Het College oordeelt dat het algemene beginsel van behoorlijk tuchtprocesrecht met zich brengt dat een verzoek om herziening van een onherroepelijk geworden uitspraak in beginsel mogelijk moet zijn. Het College zoekt hierbij aansluiting bij de regeling in (onder andere) art. 52 Wet op de beroepen in de individuele gezondheidszorg (BIG).
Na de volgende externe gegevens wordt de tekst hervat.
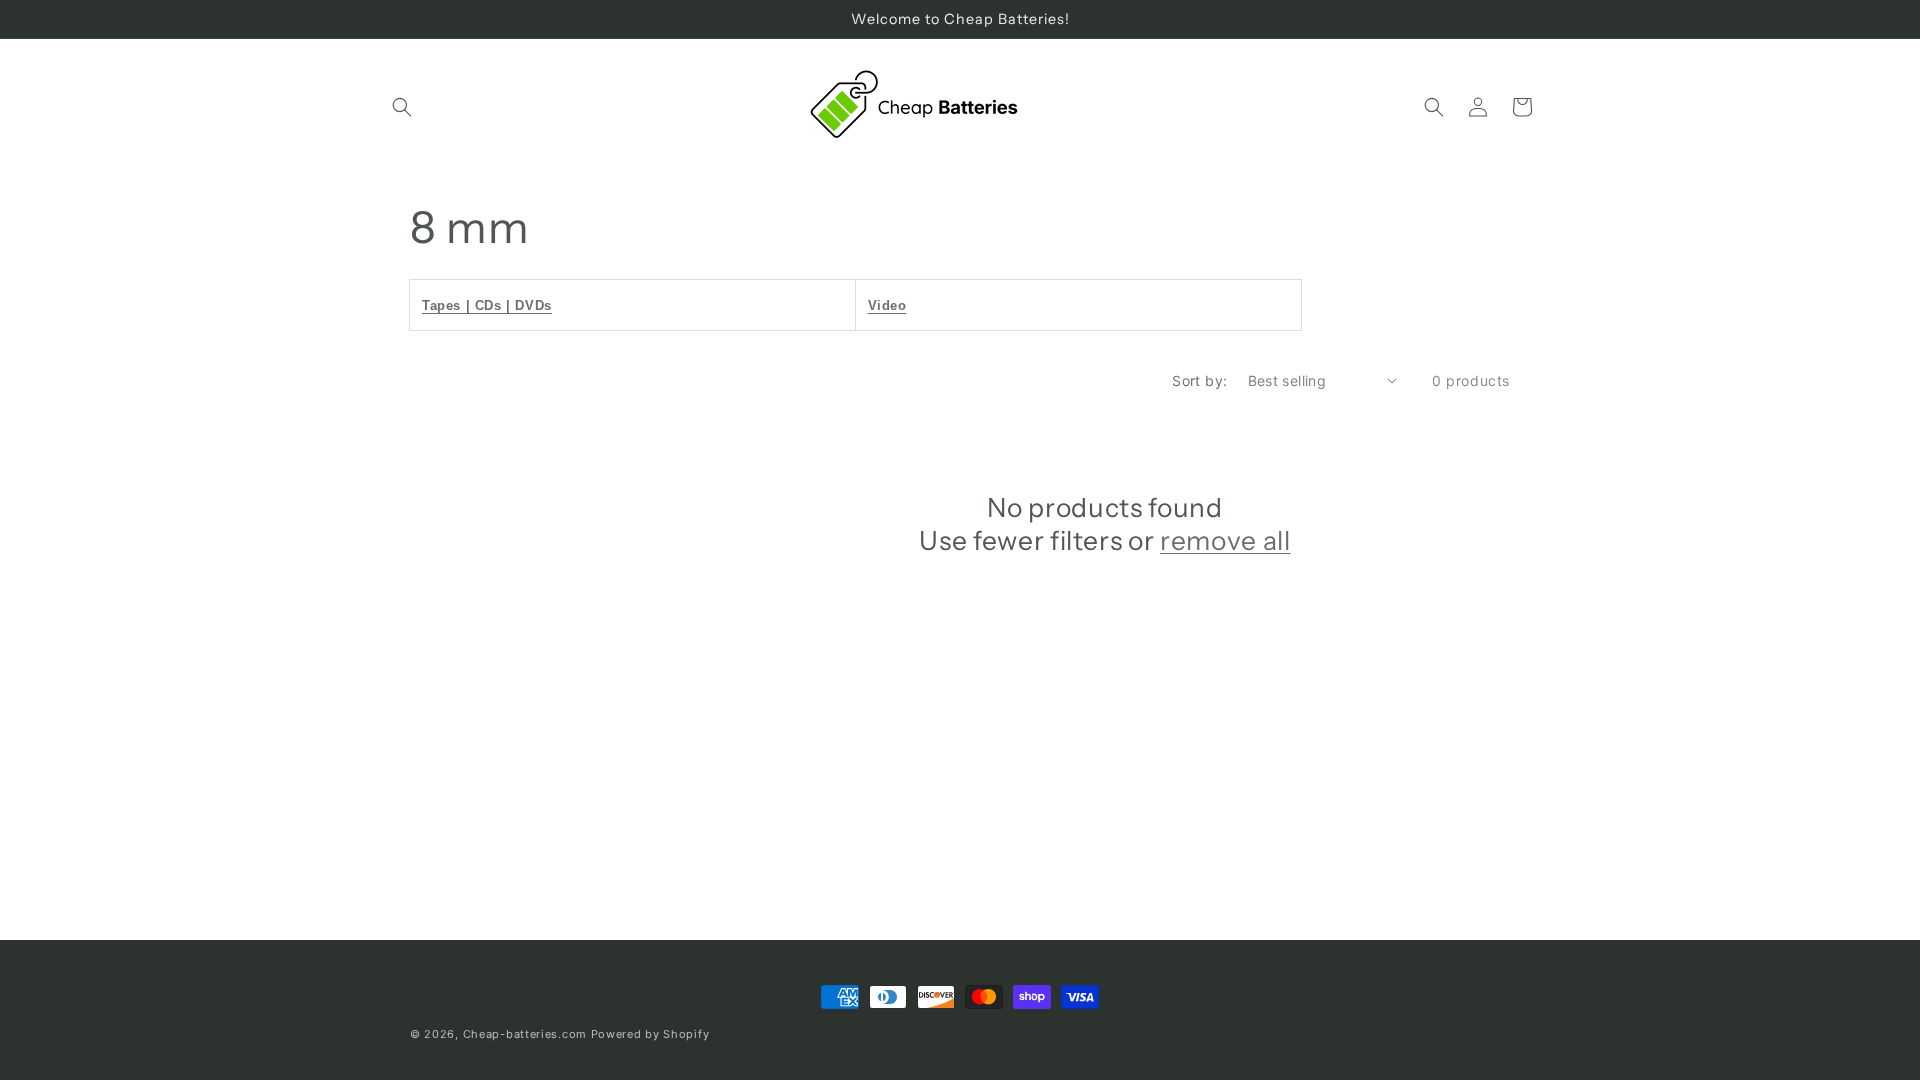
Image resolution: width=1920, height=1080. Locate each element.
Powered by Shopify (650, 1034)
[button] (402, 107)
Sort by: (1199, 380)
Dit leidt tot de conclusie dat degene over wie geklaagd is, in bijzondere gevallen, een verzoek tot herziening kan indien sprake is van een onherroepelijke uitspraak.

Aangezien de verzoeker in dit geval de oorspronkelijke klager was, en niet degene over wie geklaagd werd, verklaart het College het verzoek niet-ontvankelijk.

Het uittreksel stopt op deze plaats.